Re: Proposal/design feedback needed: WITHIN GROUP (sql standard ordered set aggregate functions) - Mailing list pgsql-hackers

From Andrew Gierth
Subject Re: Proposal/design feedback needed: WITHIN GROUP (sql standard ordered set aggregate functions)
Date
Msg-id 0f53c634ff4777551240aa8efc805398@news-out.riddles.org.uk
Whole thread Raw
In response to Proposal/design feedback needed: WITHIN GROUP (sql standard ordered set aggregate functions)  (Andrew Gierth <andrew@tao11.riddles.org.uk>)
List pgsql-hackers
Josh Berkus wrote:
> On 07/17/2013 08:15 PM, Andrew Gierth wrote:
> > The spec defines two types of aggregate function classed as "ordered set
> > function", as follows:
> >  
> > 1. An "inverse distribution function" taking one argument (which must be
> >    a grouped column or otherwise constant within groups) plus a sorted
> >    group with exactly one column:
> >  
> >    =# SELECT (func(p) WITHIN GROUP (ORDER BY q)) from ...
> >  
> >    The motivating example for this (and the only ones in the spec) are
> >    percentile_cont and percentile_disc, to return a percentile result
> >    from a continuous or discrete distribution. (Thus
> >    percentile_cont(0.5) within group (order by x) is the spec's version
> >    of a median(x) function.)
> 
> One question is how this relates to the existing
> 
>    SELECT agg_func(x order by y)
> 
> ... syntax.  Clearly there's some extra functionality here, but the two
> are very similar conceptually.

Well, as you probably know, the spec is a whole pile of random
special-case syntax and any similarities are probably more accidental
than anything else.

A major difference is that in agg(x order by y), the values of y are
not passed to the aggregate function - they serve no purpose other
than controlling the order of the "x" values. Whereas in WITHIN GROUP,
the values in the ORDER BY ... clause are in some sense the primary
input to the aggregate, and the "p" argument is secondary and can't
vary between rows of the group.

Our implementation does heavily reuse the existing executor mechanics
for ORDER BY in aggregates, and it also reuses a fair chunk of the
parser code for it, but there are significant differences.
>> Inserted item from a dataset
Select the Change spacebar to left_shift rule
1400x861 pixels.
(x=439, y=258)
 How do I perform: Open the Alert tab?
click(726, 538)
>[of hypothetical set functions]
> Wow, I can't possibly grasp the purpose of this.  Maybe a practical
> example?

=# select rank(123) within group (order by x)    from (values (10),(50),(100),(200),(500)) v(x);

would return 1 row containing the value 4, because if you added the
value 123 to the grouped values, it would have been ranked 4th.

Any time you want to calculate what the rank, dense_rank or cume_dist
would be of a specific row within a group without actually adding the
row to the group, this is how it's done.

I don't have any practical examples to hand, but this beast seems to
be implemented in at least Oracle and MSSQL so I guess it has uses.

>[on supporting arrays of percentiles]
> To be specific, I asked for this because it's already something I do
> using PL/R, although in PL/R it's pretty much limited to floats.

percentile_cont is limited to floats and intervals in the spec; to be
precise, it's limited to taking args of either interval or any numeric
type, and returns interval for interval args, and "approximate numeric
with implementation-defined precision", i.e. some form of float, for
numeric-type args. The definition requires interpolation between values,
so it's not clear that there's any point in trying to allow other types.

percentile_disc is also limited to floats and intervals in the spec, but
I see absolutely no reason whatsoever for this, since the definition
given is valid for any type with ordering operators; there is no reason
not to make it fully polymorphic. (The requirement for ordering will be
enforced in parse-analysis anyway, by the ORDER BY transformations, and
the function simply returns one of the input values unaltered.)